9.3 If the purchaser does not meet its payment obligation despite a reminder by us, we can demand the surrender of reserved goods still in its possession, without previously setting a deadline. The transport costs thereby incurred shall be borne by the purchaser. The seizure of the reserved property by us is always associated with a withdrawal from the contract. We are authorized to exploit the reserved goods after their seizure. The exploitation proceeds will be calculated with our open debts.
§10 Place of Fulfillment
The place of fulfillment for payments and our goods deliveries is D-56283 Halsenbach.
§11 Data Processing
The purchaser is in agreement that we process data on the purchaser, obtained in connection with the business relationship, in observation of the Federal Data Protection Act, for the fulfillment of our own business purposes, and particularly save or transmit said data to credit organizations, insofar as this occurs in connection with the purpose of the contract or is necessary to safeguard our justified interests and there are no grounds for assuming that the purchaser's interests which are worthy of protection, in the exclusion of the processing, and especially the transmission of this data, preponderate.

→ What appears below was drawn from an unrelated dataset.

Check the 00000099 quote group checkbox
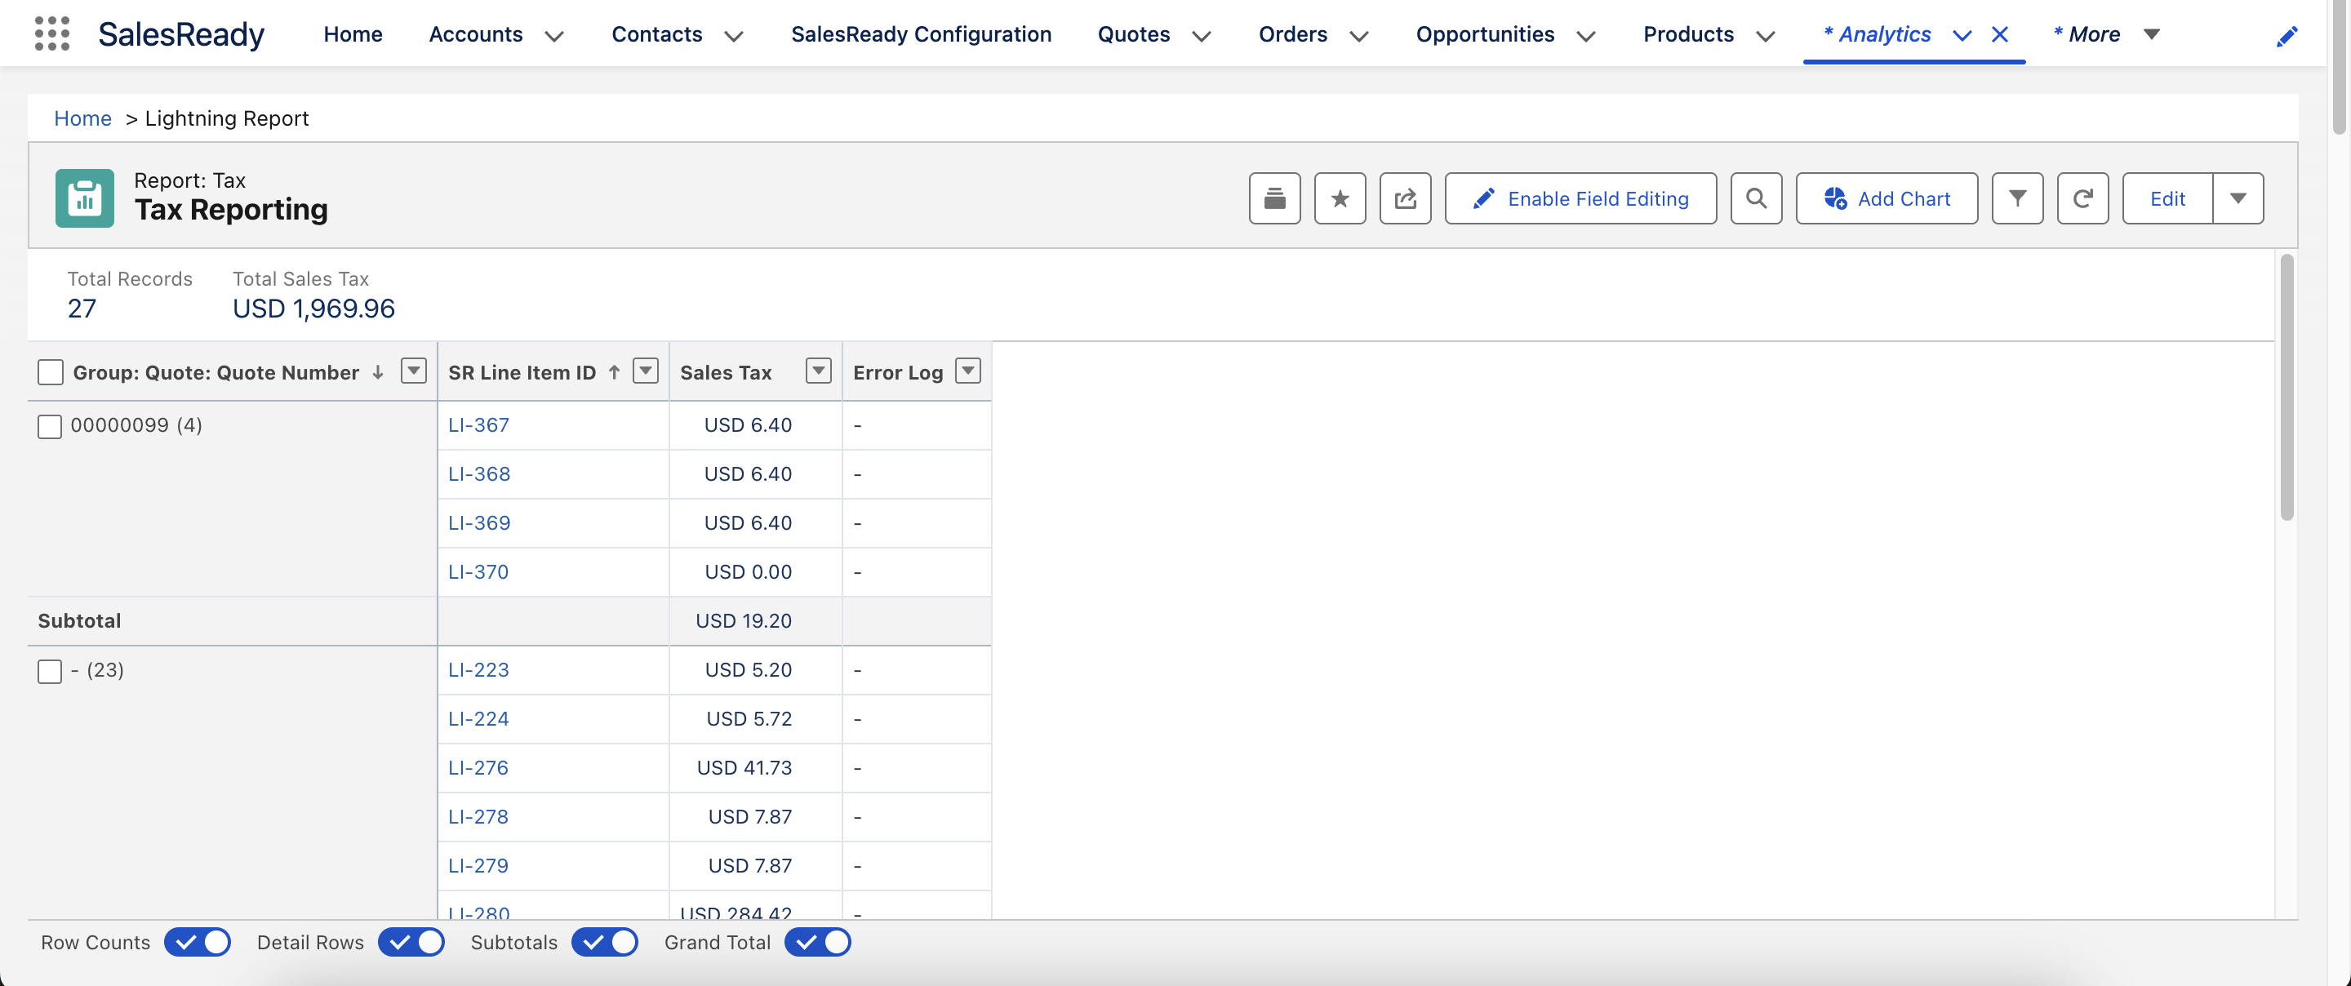The image size is (2351, 986). point(49,426)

§12 Court of Jurisdiction and Applicable Law, Non-Transferability
12.1 The law of the Federal Republic of Germany applies for the contractual relationship between the purchaser and us, even if the purchaser resides or is headquartered abroad.
12.2 The purchaser is not authorized to transfer claims from the purchase contract without the consent of the seller.
12.3 If the purchaser is a merchant, legal entity under public law or a special fund under public law, the court of jurisdiction for both parts - also for bill of exchange and check matters - is D-56283 Halsenbach. However, we are also authorized to sue the purchaser at its general court of jurisdiction.
§13 Severability Clause
Modifications or supplementations to the contract or these general terms and conditions require written form to be effective. If a provision of these general terms of delivery and payment should be or become ineffective or infeasible, this does not affect the effectiveness of the rest of the general terms of delivery and payment.